The fact is that a black dinner jacket, while indispensible, can sometimes seem a little mundane after a while. If you want to distinguish yourself from the eveningwear crowd you may wish to consider ordering a cream dinner jacket, so that you can leave your black, or midnight blue, jacket in the wardrobe, at least during the summer months.
The good news is that you needn’t buy a new pair of trousers to go with it, as the cream jacket is worn with standard black evening trousers. The bad news is that there are a great number of options to be considered before you pull the trigger. These include whether to go for a single or double-breasted jacket, shawl, peak or notch lapels, which of the various buttoning styles to choose, and the ever-thorny question of vents.

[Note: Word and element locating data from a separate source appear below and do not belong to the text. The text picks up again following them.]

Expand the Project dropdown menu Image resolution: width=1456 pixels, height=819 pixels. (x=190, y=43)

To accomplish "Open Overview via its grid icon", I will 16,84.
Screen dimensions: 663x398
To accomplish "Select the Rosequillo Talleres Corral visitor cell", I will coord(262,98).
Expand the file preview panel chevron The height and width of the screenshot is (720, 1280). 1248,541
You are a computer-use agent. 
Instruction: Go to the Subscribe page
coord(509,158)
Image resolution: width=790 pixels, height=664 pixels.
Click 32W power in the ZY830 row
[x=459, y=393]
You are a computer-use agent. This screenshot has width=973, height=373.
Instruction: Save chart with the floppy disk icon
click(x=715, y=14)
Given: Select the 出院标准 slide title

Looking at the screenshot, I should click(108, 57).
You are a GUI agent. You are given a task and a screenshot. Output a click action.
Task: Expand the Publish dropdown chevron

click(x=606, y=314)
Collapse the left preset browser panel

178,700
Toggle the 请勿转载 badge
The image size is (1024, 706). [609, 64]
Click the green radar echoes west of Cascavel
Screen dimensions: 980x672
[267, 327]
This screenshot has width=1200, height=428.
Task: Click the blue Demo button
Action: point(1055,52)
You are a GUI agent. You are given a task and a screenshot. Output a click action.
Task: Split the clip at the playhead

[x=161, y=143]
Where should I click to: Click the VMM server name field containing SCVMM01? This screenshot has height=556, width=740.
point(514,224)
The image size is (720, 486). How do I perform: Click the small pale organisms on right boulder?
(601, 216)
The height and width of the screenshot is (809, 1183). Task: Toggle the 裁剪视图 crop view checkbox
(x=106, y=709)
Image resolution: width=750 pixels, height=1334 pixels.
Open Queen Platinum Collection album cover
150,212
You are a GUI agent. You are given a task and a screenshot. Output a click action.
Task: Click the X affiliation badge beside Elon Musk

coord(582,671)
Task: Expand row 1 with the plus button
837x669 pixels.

For what it’s worth (quite a lot, at least in my mind) Humphrey Bogart wore a double-breasted jacket with a shawl collar in Casablanca, although if yours is going to be worn in the heat a single-breasted jacket will feel cooler. Just as important Sean Connery wore a peak-lapel version in Goldfinger, meaning that Bond’s blessing extends to cream dinner jackets. But even more special is a low-buttoning double-breasted jacket that appeared in an old Apparel Arts illustration, in which the model is stepping from a gondola into a palazzo in Venice. And you can be damn sure that once inside he isn’t going to spend the evening selling gelati.